EUのAI法案 ヨーロッパ議会が承認 世界初 包括規制目指す

EU=ヨーロッパ連合の議会は世界で初めて、包括的にAIを規制することを目指すEUのAI法案について採決を行い、賛成多数で承認しました。今後、加盟国の合意を得たうえで施行される見通しです。

ヨーロッパ議会は13日、EUのAI法案について採決を行い、賛成多数で承認しました。

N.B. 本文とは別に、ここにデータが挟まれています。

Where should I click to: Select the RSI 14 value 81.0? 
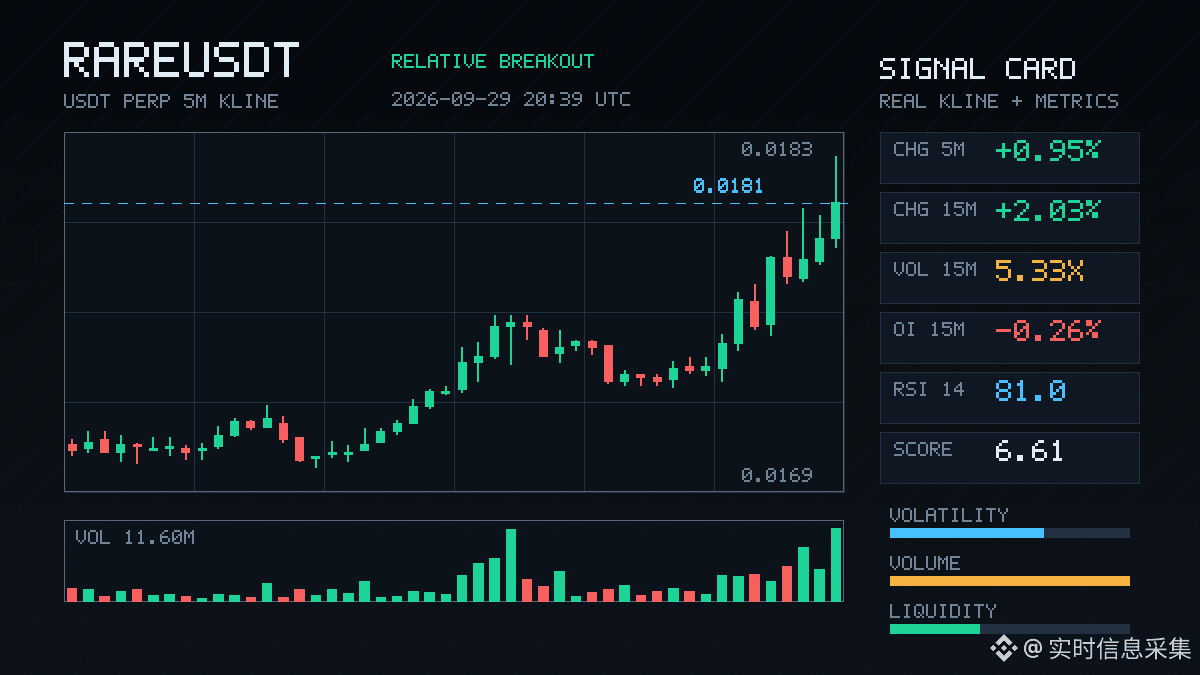pyautogui.click(x=1030, y=390)
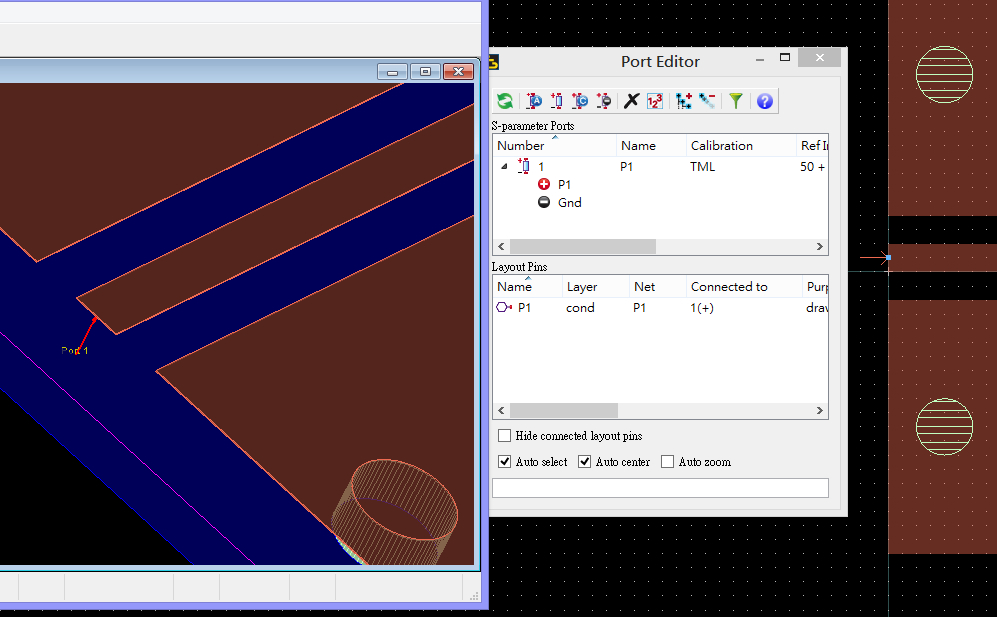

採決に先立って、議会で法案をめぐる議論を主導した議員2人が会見を行い、「安全で人間中心のAIの開発に明確な道筋をつける世界で初めての規制だ」と述べ、改めて意義を強調しました。

この法案ではリスクに応じてAIを分類し、このうち、
▽人々の社会的な信用度の評価、分類に使うAIや、
▽犯罪を犯す可能性を予測する目的で人々の特性を分析、評価するAIなどは利用が禁止されます。

また、教育機関や企業が入試や採用で人々を評価したり、金融機関が融資の可否を評価する際に使ったりするAIなどはリスクが高いとされ、偏った判断をしないよう適切なデータで学習させたり、利用中は人間が監視したりすることなどが求められます。

実在する人物の姿や声に似せて生成AIで作成した画像や音声などは、AIによるものだと明示して透明性を確保することが義務とされます。

違反した場合は最大で3500万ユーロ、日本円で56億円余りか、年間の売上高の7%にあたる巨額の制裁金が科される厳しい内容となっています。

法案は今後、加盟国の合意を得たうえで施行される見通しです。